TASK:
Copy the records below word for word, starting at the first line and stopping after the line that contains "Action: click(668, 550)".

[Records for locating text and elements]
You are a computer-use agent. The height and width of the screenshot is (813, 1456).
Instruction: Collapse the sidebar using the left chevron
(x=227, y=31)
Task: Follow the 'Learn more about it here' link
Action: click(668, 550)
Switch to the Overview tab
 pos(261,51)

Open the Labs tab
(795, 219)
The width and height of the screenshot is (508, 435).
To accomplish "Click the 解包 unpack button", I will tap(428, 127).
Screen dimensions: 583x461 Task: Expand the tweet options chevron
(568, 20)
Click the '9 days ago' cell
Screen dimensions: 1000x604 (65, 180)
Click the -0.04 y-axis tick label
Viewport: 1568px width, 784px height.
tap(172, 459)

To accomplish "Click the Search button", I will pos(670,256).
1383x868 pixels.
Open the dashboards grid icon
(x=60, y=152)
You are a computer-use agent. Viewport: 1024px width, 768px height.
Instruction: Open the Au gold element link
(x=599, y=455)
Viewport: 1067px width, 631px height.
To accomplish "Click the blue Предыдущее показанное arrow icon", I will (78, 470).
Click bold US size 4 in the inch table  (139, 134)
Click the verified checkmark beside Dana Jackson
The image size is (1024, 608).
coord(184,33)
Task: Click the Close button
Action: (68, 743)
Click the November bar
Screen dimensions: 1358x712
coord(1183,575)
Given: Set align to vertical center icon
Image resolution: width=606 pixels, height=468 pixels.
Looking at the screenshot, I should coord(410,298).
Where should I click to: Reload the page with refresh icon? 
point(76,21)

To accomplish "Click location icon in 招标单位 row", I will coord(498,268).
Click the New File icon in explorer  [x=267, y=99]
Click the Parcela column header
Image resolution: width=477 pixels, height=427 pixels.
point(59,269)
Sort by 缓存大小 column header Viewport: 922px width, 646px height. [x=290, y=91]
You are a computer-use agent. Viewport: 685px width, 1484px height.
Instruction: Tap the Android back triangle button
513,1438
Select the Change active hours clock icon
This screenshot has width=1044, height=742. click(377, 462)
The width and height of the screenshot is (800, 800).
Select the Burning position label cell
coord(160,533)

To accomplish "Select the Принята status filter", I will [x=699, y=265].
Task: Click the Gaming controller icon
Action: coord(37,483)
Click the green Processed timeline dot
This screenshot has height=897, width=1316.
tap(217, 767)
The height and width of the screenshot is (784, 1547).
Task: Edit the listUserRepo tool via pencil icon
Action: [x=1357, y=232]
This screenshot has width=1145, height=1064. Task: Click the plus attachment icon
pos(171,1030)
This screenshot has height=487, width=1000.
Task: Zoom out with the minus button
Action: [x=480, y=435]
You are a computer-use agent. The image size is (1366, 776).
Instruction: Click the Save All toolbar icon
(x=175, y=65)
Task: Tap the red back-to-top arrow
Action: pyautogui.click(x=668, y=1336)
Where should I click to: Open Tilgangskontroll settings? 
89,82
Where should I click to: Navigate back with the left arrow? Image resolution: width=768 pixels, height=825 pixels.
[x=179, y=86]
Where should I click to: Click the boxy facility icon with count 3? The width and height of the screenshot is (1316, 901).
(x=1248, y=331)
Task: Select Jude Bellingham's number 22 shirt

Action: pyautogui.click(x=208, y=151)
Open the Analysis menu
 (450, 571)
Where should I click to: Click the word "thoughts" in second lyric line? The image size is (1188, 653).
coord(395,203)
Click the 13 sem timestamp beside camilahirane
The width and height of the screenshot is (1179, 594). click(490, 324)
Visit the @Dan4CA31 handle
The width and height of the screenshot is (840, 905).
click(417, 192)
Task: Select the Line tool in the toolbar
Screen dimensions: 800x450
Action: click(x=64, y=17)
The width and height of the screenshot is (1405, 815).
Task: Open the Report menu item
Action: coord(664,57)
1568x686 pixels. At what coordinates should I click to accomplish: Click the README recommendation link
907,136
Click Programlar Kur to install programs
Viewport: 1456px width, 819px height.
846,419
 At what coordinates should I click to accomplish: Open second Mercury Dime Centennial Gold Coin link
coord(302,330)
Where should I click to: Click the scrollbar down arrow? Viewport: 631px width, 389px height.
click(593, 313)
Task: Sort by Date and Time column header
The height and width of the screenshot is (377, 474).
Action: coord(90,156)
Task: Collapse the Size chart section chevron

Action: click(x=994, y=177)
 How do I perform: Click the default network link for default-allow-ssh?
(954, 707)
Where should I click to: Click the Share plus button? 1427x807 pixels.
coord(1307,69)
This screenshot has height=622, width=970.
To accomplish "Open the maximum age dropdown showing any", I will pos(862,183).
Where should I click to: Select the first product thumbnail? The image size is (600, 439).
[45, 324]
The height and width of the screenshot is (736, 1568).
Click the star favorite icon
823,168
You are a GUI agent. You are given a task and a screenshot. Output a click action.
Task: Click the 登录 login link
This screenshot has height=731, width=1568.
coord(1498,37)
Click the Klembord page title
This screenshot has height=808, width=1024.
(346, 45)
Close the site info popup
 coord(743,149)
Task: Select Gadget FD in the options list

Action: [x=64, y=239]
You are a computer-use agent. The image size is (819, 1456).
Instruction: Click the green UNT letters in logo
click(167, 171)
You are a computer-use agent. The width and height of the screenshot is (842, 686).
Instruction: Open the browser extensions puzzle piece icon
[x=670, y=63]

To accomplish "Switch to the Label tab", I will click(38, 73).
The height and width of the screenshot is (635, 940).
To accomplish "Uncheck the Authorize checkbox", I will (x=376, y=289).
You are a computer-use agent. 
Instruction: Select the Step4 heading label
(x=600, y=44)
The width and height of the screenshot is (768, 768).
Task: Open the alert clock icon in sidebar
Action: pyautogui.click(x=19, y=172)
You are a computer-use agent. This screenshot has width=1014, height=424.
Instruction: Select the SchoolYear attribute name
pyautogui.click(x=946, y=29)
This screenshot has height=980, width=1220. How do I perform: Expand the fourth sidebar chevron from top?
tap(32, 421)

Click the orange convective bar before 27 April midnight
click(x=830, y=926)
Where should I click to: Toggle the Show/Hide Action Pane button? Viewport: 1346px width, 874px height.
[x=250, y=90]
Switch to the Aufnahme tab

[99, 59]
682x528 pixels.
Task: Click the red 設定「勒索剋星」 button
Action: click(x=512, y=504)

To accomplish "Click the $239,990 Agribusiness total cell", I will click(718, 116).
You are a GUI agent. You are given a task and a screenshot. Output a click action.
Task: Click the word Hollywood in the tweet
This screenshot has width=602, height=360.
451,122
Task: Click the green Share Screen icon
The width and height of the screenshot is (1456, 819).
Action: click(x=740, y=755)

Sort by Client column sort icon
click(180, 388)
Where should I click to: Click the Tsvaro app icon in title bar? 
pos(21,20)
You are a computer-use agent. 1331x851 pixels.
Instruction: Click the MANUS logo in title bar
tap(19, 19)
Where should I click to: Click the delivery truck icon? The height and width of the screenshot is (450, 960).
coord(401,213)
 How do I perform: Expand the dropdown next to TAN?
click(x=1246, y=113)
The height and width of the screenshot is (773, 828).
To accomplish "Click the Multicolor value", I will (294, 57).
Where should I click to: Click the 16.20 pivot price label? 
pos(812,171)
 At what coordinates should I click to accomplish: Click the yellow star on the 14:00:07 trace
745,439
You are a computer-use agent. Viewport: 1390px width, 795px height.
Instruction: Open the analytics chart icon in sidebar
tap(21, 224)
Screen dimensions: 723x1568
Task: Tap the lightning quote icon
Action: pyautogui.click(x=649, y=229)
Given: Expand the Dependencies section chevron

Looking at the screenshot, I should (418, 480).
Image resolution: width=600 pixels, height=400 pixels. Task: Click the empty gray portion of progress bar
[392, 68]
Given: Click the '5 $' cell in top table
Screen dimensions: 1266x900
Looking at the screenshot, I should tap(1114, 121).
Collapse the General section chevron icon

EXERCISE ANSWER:
You are a computer-use agent. The height and width of the screenshot is (813, 1456).
Instruction: Collapse the sidebar using the left chevron
(x=227, y=31)
Task: Follow the 'Learn more about it here' link
Action: click(668, 550)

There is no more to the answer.